◆ **HOW TO COMPLETE THIS TASK**
Reproduce the entries that follow precisely, setting aside any images.

◆ **SOURCE MATERIAL**
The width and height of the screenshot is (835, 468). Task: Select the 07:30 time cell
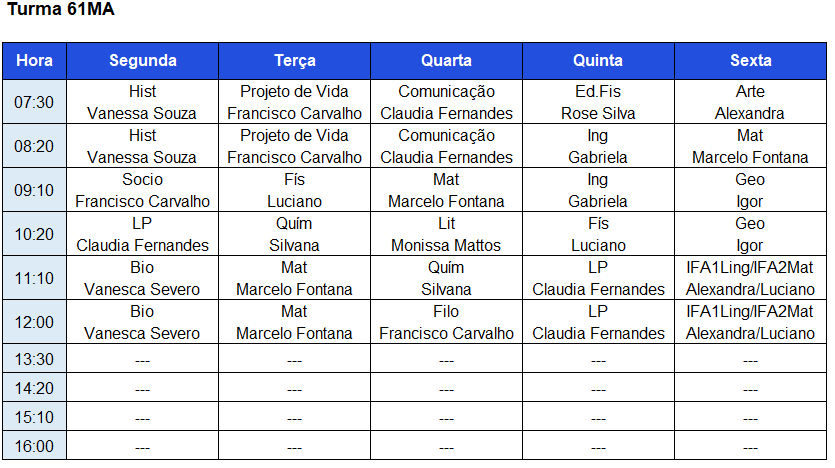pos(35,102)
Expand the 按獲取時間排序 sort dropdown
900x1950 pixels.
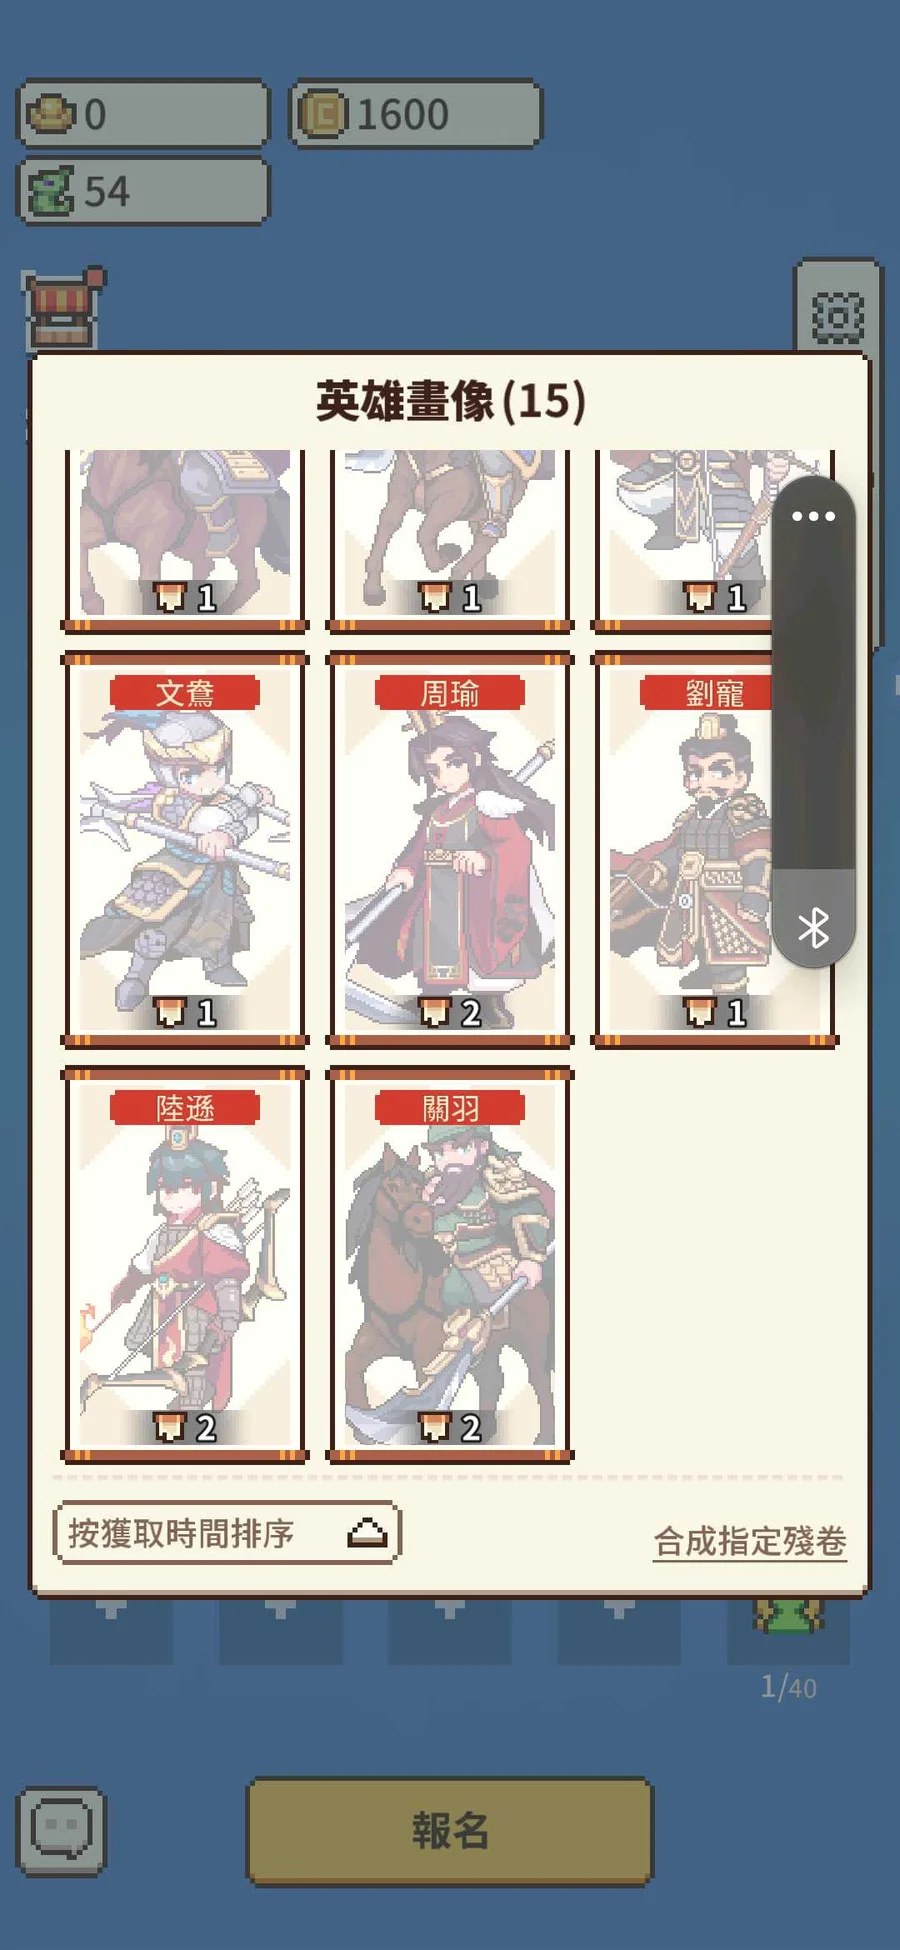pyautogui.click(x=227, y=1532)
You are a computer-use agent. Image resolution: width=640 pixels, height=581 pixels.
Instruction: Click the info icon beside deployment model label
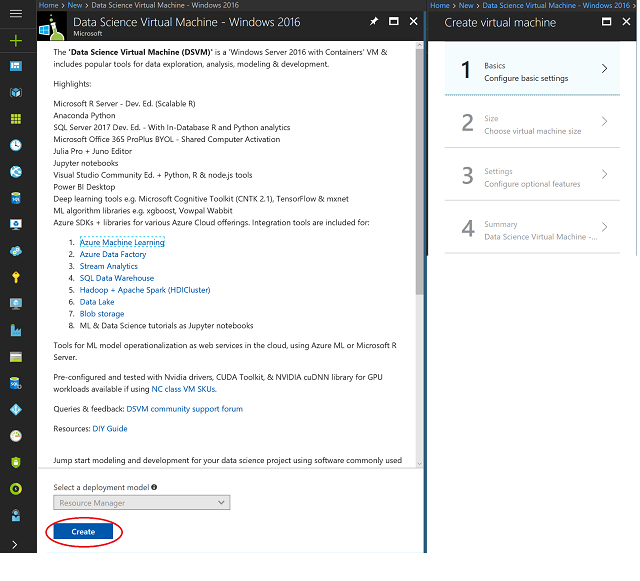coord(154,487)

◆ **ANSWER AREA**
The width and height of the screenshot is (835, 468). Task: Select the 07:30 time cell
pos(35,102)
Expand the 按獲取時間排序 sort dropdown
900x1950 pixels.
pyautogui.click(x=227, y=1532)
You are a computer-use agent. Image resolution: width=640 pixels, height=581 pixels.
Instruction: Click the info icon beside deployment model label
coord(154,487)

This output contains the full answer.